Records provided.
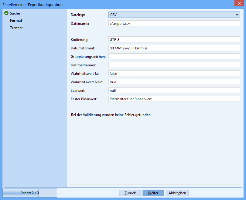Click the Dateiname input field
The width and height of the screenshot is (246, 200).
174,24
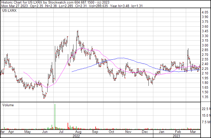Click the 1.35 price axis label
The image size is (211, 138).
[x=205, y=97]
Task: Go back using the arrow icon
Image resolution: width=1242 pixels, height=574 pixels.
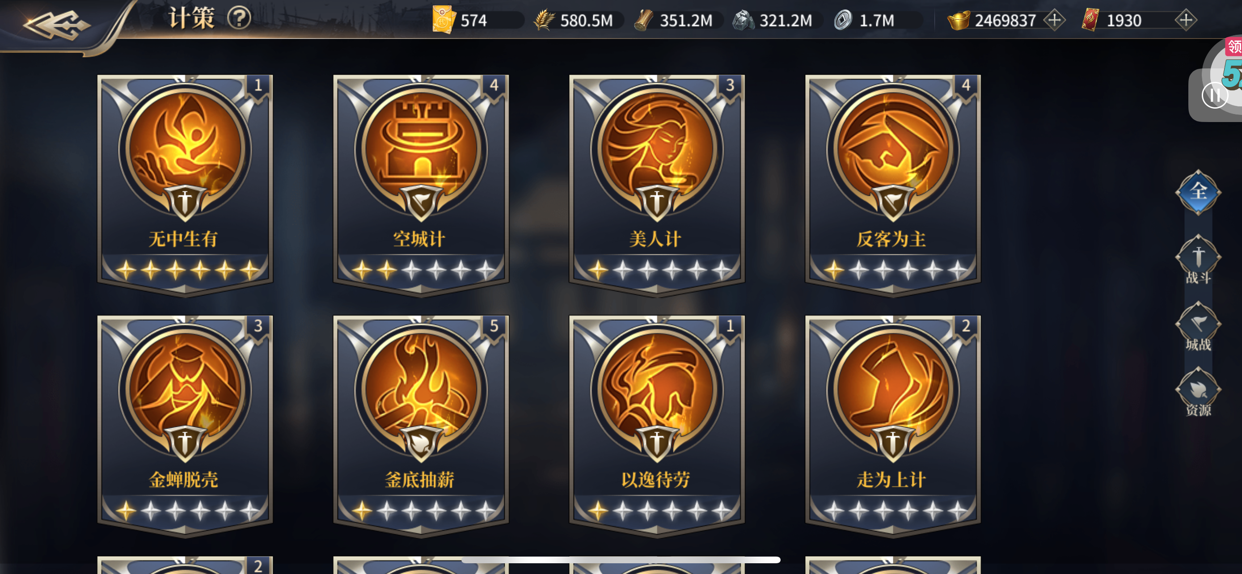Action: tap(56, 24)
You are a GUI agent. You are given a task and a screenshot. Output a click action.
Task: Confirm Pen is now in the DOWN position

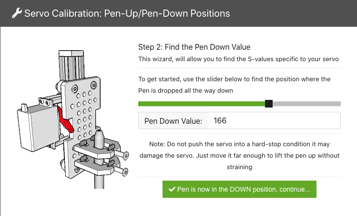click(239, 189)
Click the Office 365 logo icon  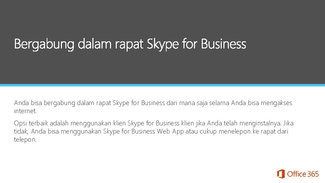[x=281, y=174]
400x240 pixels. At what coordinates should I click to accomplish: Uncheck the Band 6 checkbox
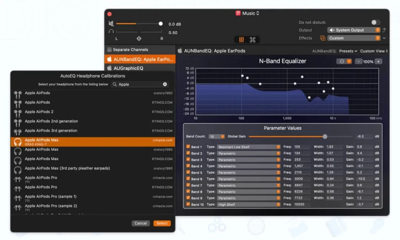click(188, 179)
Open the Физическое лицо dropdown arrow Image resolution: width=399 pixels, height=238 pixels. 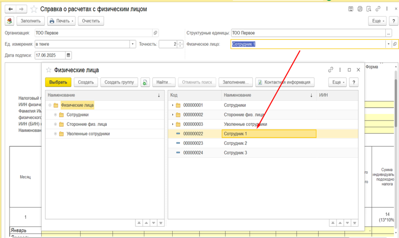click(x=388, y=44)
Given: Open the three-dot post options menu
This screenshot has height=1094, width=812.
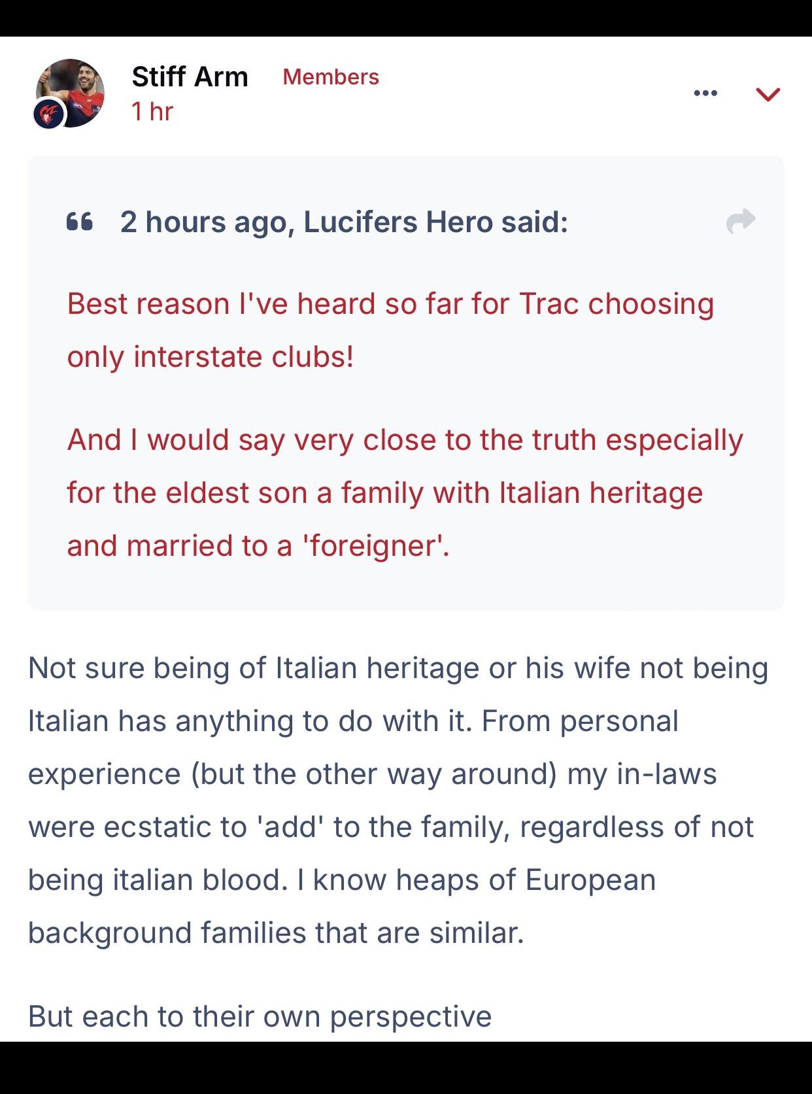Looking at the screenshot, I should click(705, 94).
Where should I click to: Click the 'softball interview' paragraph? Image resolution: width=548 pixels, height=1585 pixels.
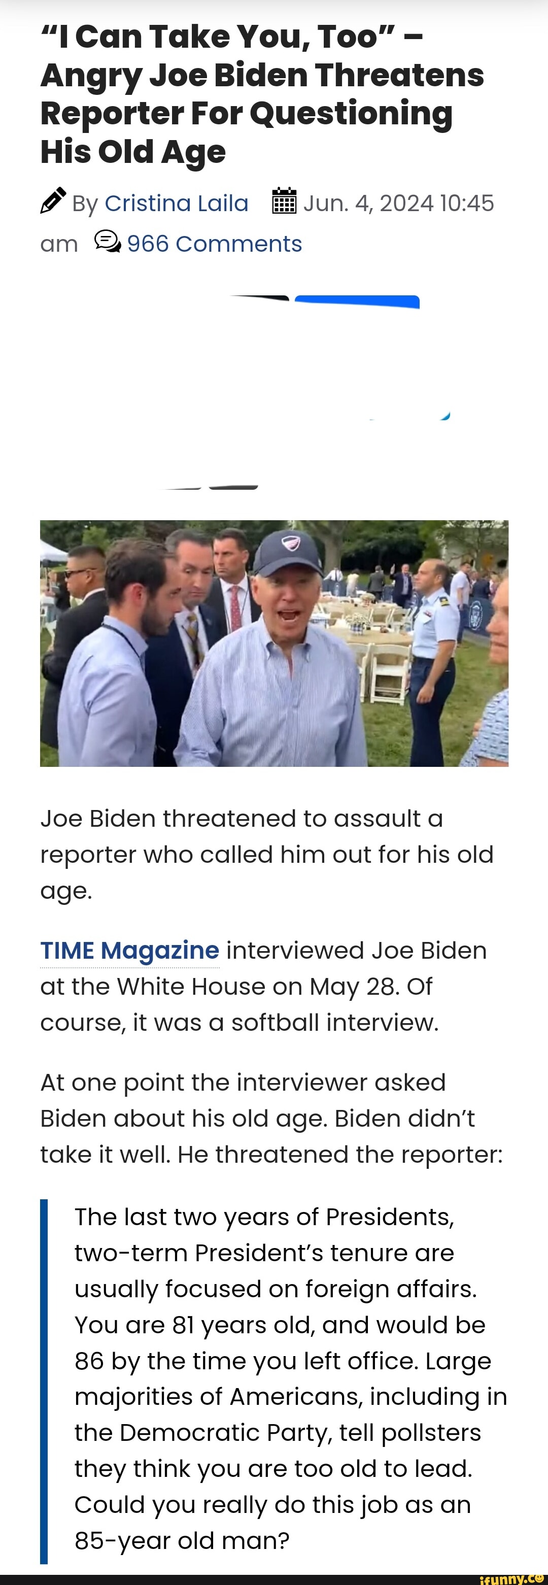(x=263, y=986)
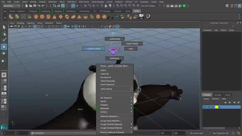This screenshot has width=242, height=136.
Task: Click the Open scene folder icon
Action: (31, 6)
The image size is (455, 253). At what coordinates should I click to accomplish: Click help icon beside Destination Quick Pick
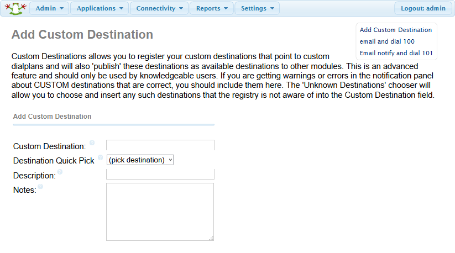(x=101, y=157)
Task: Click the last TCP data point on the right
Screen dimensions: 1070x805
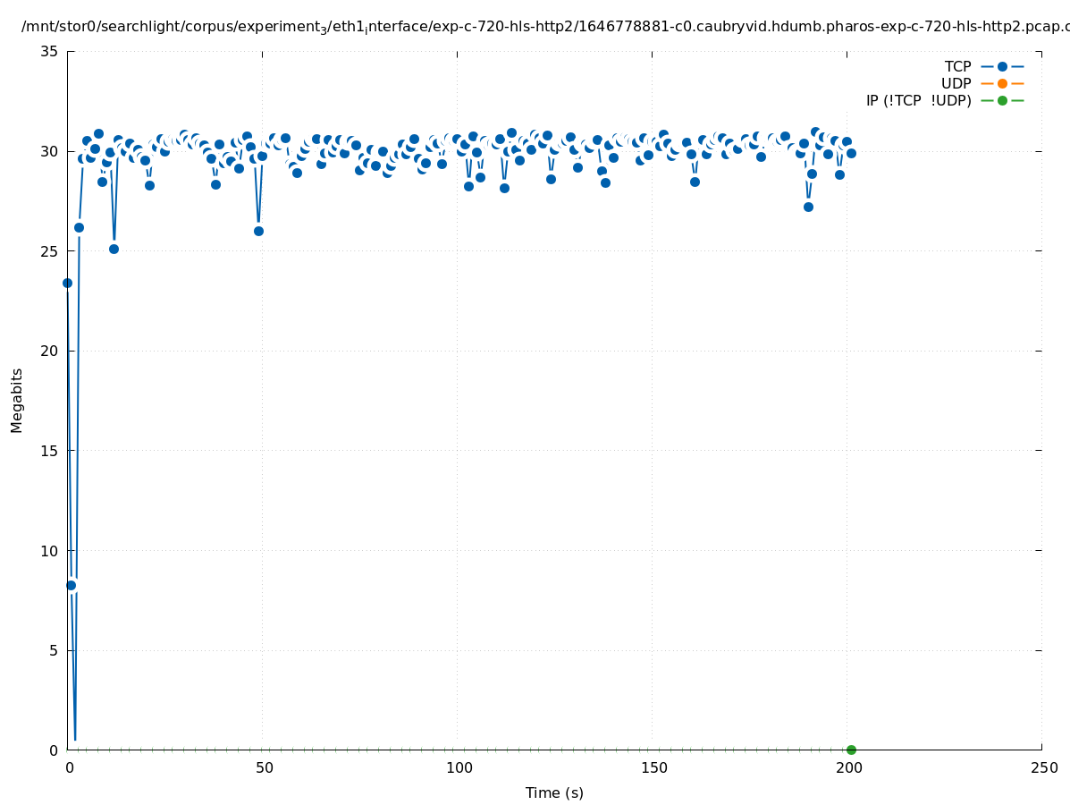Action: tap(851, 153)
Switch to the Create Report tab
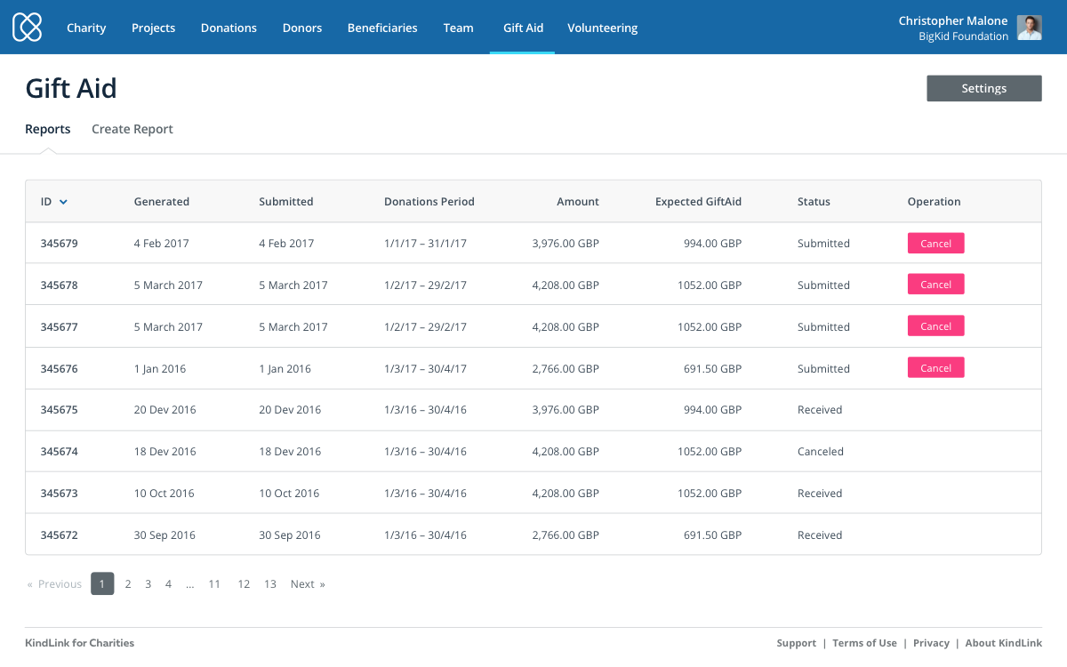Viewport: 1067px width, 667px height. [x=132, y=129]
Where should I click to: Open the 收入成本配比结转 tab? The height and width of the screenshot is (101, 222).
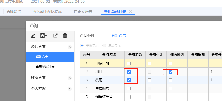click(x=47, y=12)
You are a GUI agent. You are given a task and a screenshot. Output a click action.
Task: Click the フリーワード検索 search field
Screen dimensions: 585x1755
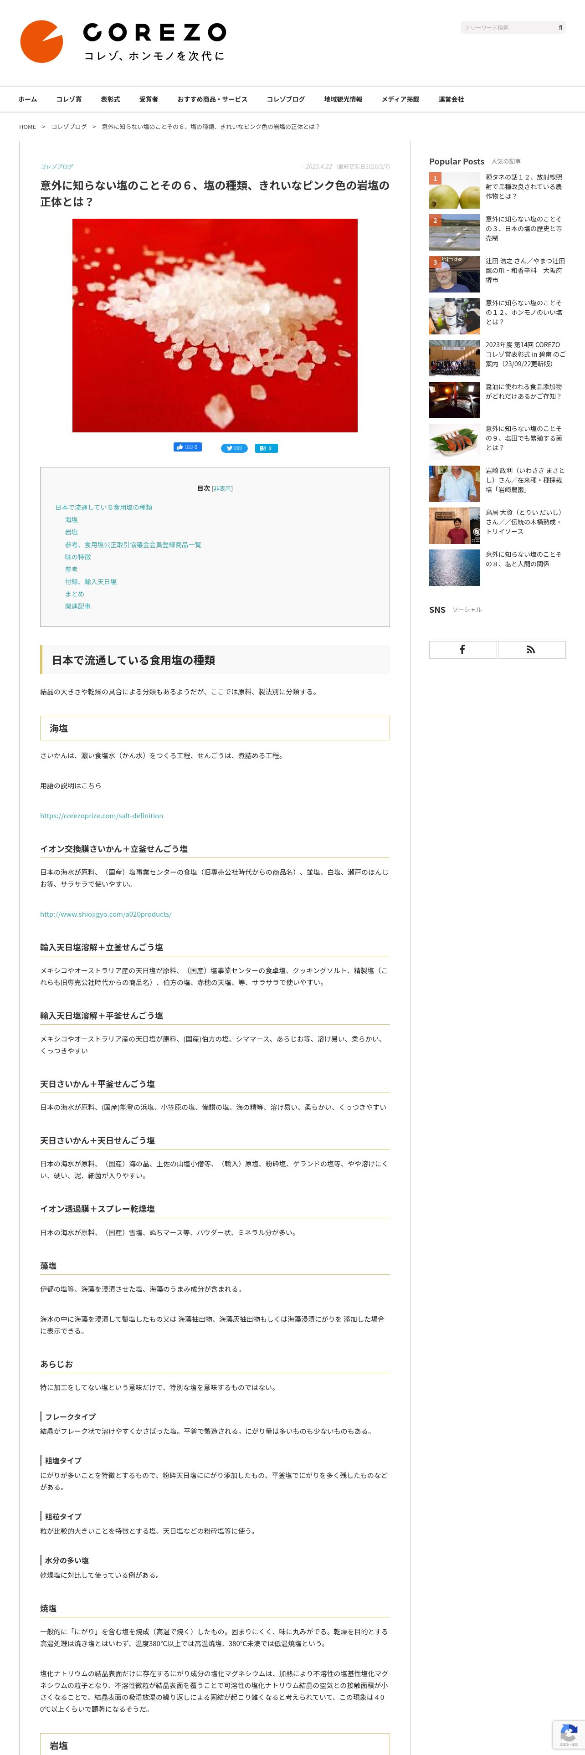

Task prompt. From the line containing "Where should I click to: Open" to the last line of the entries, output every line exactly as written, but leave out the pictures.

Output of the exercise.
Where should I click to: Open the 收入成本配比结转 tab? The height and width of the screenshot is (101, 222).
click(x=47, y=12)
You are a GUI agent. You are given a task and a screenshot. Output a click action.
Task: Click the フリーワード検索 search field
Screen dimensions: 585x1755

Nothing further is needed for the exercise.